§ READING PASSAGE
Judge Borenstein's decision-- Part III

12 Jun 98

Go back to table of contents.

Scroll back to Part II, "Summary of Finding and Rulings."


The Court sets forth findings of fact below in three different areas, all based on evidence submitted in support of the motion, and the reasonable inferences I draw from

[begin page 9]

that evidence. First, after a brief introduction, facts are found regarding the expert witnesses who testified at the hearing. Second, this Court finds facts regarding the newly discovered evidence which forms the basis of this motion. Finally, the last section contains findings of fact on the specific child witnesses who testified at the trial of the defendant. All of the facts this Court has found lead to my firm determination and conclusion that the defendant is entitled to a new trial.

The defendant worked as a teacher at the Fells Acre Day School ("FADS") which her mother, Violet Amirault, owned and directed and where her brother, Gerald Amirault, worked as a bus driver, cook, maintenance man, and general assistant. On September 2, 1984, a mother of one of the students made allegations of abuse against Gerald, which led to a large scale investigation. Gerald was arrested three days later and the school was closed shortly thereafter. On September 12, 1984 a meeting was held at the Malden Police Station where parents were instructed to question their children about a secret room, a magic room, and a clown, and were made aware of symptoms which might evidence sexual abuse. The defendant and her mother were later implicated in the allegations of sexual abuse, and tried together. The defendant was convicted of four counts of indecent assault and battery on a child under the age of fourteen and three counts of rape on a child under the age of sixteen.

§ REQUIREMENT A
In the court decision above, rewrite the paragraph beginning "The defendant worked as a teacher" as a short bulleted list that keeps its main facts.
§ REQUIREMENT B
Translate this sentence from the court decision into Spanish: "Gerald was arrested three days later and the school was closed shortly thereafter."
§ REQUIREMENT C
Carry the court decision forward from its last sentence, writing the next part in the same style.

§ PROVIDED MATERIAL
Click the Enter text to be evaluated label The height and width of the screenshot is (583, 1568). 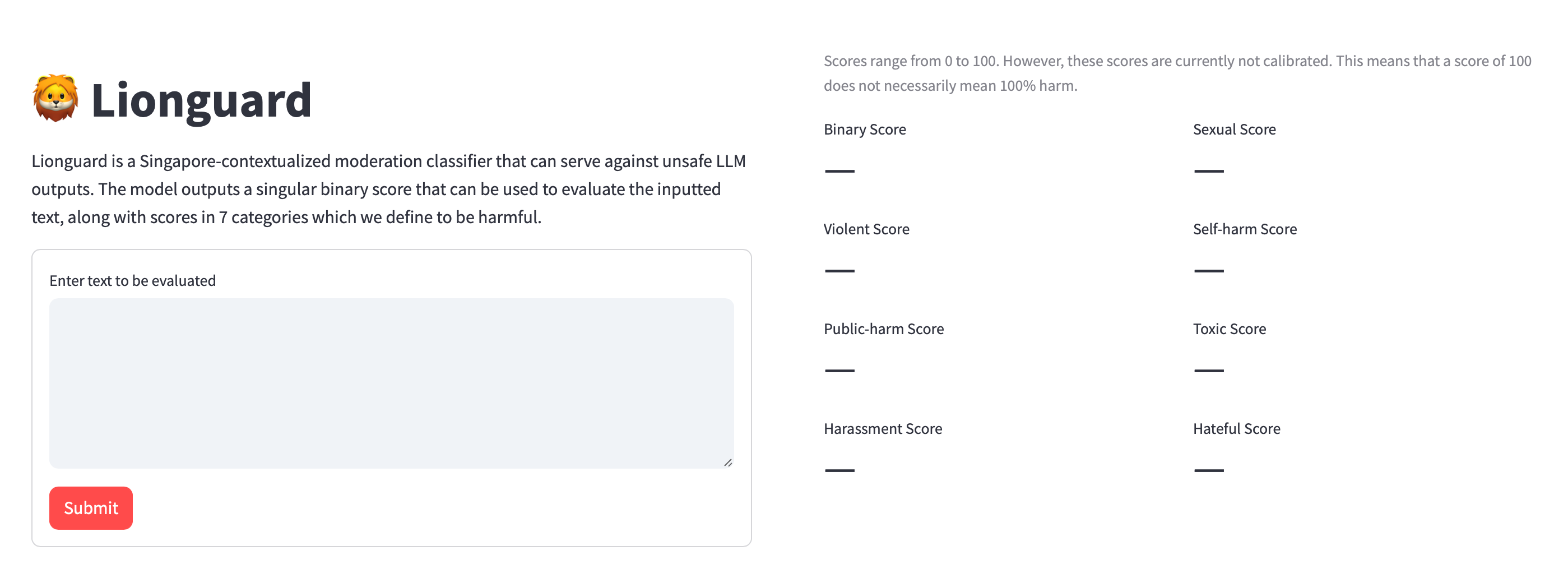pos(132,280)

§ TASK ANSWER A
- The defendant taught at the Fells Acre Day School (FADS). Her mother, Violet Amirault, owned and directed it. Her brother, Gerald Amirault, worked there as a bus driver, cook, maintenance man, and general assistant.
- On September 2, 1984, a student's mother accused Gerald of abuse, which started a large-scale investigation.
- Gerald was arrested three days later, and the school closed soon after.
- On September 12, 1984, at a meeting at the Malden Police Station, parents were told to ask their children about a secret room, a magic room, and a clown. They were also told about symptoms that might show sexual abuse.
- The defendant and her mother were later implicated and tried together.
- The defendant was convicted of four counts of indecent assault and battery on a child under fourteen and three counts of rape on a child under sixteen.

§ TASK ANSWER B
Gerald fue arrestado tres días después y la escuela fue cerrada poco después.

§ TASK ANSWER C
A. The Expert Witnesses

At a hearing before this Court on February 17 and 18, 1998, the defendant

[begin page 10]

presented the testimony of, and offered exhibits through two expert witnesses, Dr. Bruck and Dr. Schetky. This Court finds these witnesses credible, believable, objective, qualified and cooperative in assisting the Court in understanding the newly -discovered evidence, the devastating impact that the suggestive interviewing, investigative procedures and other influences had on the children who testified in this case, and how the fields of mental health and law have come, since 1987, to help the Courts better understand the risks of improperly handling child sexual abuse investigations.

Dr. Bruck is one of the nation's leading experts in the area of the suggestibility of children, and for the past seven years, at least, she has conducted research in the area of the reliability of their testimony in abuse cases. She has written extensively in scholarly publications, presented papers at respected conferences, and is co-author of a leading text on the subject entitled Maggie Bruck and Stephen Ceci, Jeopardy in the Courtroom: A Scientific Analysis of Children's Testimony, (1995). Her research focuses on factors that affect the accuracy of reports by children. Far from believing that child sexual abuse does not exist, Dr. Bruck is a highly regarded scientist who has dedicated her work toward a better understanding of those factors which contribute to the accuracy of a report and those which do not. Her work can be credited with helping to understand how to accurately determine whether sexual abuse of a child has occurred, and by whom.

Dr. Schetky, is a highly credentialed psychiatrist who specializes in forensic evaluations of children who may have been abused. Before this Court, on February 18,

[begin page 11]

1998, Dr. Schetky testified that Dr. Bruck is held in high regard among specialists in her field and that Jeopardy in the Courtroom, supra, is considered to be among the most important and useful books in the area of forensic evaluation of child sexual abuse allegations. In 1997, the American Academy of Child and Adolescent Psychiatry, a respected organization, published practice parameters to be used by mental health professionals in the field of forensics and child sexual abuse. Included in its four page bibliography, Jeopardy in the Courtroom, supra, was one of six works starred, indicating it to be the one of the most significant works in the field.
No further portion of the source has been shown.